I reported that Sunday when checking into it, there was no help to get from society in a situation like that. In Sweden. So, I was lucky to have people around me that I could turn to.

I can’t say how grateful I am. Agneta S, Maria B, my neighbor Isa, my sister Kia, Eva, AnnSofie, Alex, Agneta P, Mats, my nephew Johannes and his wife Lisa, and Maria P. And most of all: my beloved son Trouble 1 who is the only one physically strong enough to lift and carry me when things are at it’s worst. And the only one who, of course can’t say no, and puts his life on hold when I’m in need. I don’t have words for what they all did, and are doing for me. And it’s not like these people have a lot of time on their hands. They are busy busy busy, squeezing me in into their tight schedule. The only good thing about my situation is that I’ve really got to hang out with my friends in a way our calendars normally don’t let us do. Loved that part of it!

So, I desperately needed to find a different solution. And it turned out that there actually is help to get. After all. And I am so glad I was wrong on that subject.

Since a week back now I have home care service six times a day. I have a safety alarm on my wrist, and people putting me to bed and checking in on me during the night. This is provided by the City of Umeå, I am paying a small amount of money for this service, but have of course contributed all my life, paying taxes. So have my friends, family and the Swedish people.

I am actually surprised. What some of my American friends call the dreamland Sweden has been dismantled in so many ways during the right wing government these last six years. And I know this through personal experiences; it’s not just hearsay and media reporting. So finding out that parts of Sweden still works in a way we can be proud of makes me happy and gives me some hope.

And here I am now, lying flat on my couch, hearing people stomp their feet off at my front porch every other hour, opening the door to my home. They get me out of bed, take me to the bathroom, dress me, make me breakfast and heat up food for dinner for me. Only this week I’ve met thirteen different people. Some are really really nice. Good persons, suitable for their task. Some are… I don’t know, slipped in or stayed too long, stinking cigarette smoke and not even having bedside manners.

The hardest part though is being put to bed by people who hardly take their coat off while here, but wearing thin rubber gloves. And in the middle of the night they are back to take me to the bathroom. Putting the key in my door, turning the brights on, then off they go. Cause I am just one out of everyone that needs this supervision. I feel like I am a part of some under ground invisible group managed by these rubber gloves. And of course, no one can help me with the pain. When the knife cuts right into me terrified body I’m as alone as always.

I don’t sleep. I don’t feel safe. The idea of all this care is, making me safe. But I’m not. I don’t sleep and I don’t feel safe. And I hate it. I hate not being able to take care of myself. I hate having strangers in my house helping me out with my most private matters. I am so nice. I chat, I ask them how they are, if the road here was bad. I make excuses for the un-shoveled path into my house. I smile and I’m so brave.
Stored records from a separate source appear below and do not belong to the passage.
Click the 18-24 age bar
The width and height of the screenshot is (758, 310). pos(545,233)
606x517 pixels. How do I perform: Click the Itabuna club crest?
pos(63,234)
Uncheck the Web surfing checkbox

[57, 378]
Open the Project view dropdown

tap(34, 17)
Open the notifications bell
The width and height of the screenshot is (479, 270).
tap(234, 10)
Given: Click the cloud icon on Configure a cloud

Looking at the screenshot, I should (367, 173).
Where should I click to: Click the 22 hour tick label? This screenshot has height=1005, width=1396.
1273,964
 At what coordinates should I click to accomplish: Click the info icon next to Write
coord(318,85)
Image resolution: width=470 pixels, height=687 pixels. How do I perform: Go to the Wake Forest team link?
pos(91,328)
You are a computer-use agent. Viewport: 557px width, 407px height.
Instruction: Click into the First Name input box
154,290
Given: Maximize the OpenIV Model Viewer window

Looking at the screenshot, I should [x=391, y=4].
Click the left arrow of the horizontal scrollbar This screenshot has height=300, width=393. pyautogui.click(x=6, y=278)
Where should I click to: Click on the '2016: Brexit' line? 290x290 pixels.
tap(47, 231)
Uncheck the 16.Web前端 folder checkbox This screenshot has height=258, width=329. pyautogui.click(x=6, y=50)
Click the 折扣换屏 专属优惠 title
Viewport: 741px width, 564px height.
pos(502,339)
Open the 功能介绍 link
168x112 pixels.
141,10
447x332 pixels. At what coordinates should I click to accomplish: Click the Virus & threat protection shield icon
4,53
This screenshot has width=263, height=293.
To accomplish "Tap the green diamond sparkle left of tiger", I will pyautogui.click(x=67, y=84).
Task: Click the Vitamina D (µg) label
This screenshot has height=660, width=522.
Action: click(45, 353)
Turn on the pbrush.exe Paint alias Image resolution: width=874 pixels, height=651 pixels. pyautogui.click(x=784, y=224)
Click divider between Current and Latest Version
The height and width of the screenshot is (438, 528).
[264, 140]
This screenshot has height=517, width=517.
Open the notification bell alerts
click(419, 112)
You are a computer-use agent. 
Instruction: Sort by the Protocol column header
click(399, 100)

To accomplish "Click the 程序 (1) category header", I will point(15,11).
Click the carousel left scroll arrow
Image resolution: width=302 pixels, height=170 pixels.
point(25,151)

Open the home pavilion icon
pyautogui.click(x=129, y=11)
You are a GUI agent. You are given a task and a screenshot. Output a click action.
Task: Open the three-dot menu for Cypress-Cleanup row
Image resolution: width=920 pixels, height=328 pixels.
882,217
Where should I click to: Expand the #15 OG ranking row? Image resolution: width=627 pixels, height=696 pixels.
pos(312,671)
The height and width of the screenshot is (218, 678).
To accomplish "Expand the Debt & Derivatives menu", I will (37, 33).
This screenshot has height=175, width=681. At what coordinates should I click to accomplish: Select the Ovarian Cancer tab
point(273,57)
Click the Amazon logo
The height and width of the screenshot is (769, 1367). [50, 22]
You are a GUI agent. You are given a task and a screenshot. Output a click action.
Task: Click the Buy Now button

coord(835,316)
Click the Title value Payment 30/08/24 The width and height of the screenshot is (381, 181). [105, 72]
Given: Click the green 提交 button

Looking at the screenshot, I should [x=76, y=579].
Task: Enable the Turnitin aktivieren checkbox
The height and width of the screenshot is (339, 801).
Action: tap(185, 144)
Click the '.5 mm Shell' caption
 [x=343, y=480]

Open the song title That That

It’s Advent 1st. Fall has been warm and rainy, but the first day of December came with big cold snowflakes, covering the landscape in white fluff, like it was shipped in for winter. Johannes and Lisa decorated my house with Advent stars and light wreaths earlier this week. Maria P brought me glögg (mulled wine) Friday evening. I know, that from outside my place here at the end of the road looks like a wonderful Christmas card.

But I am sad. I am working on accepting my situation, making it a normal every day life. And I am trying so hard being grateful. And I am. Knowing that if I was a citizen of Seattle and the US this kind of help and assistance is only to dream of. So I am living in a dreamland after all. Only, right now, it still feels like a nightmare.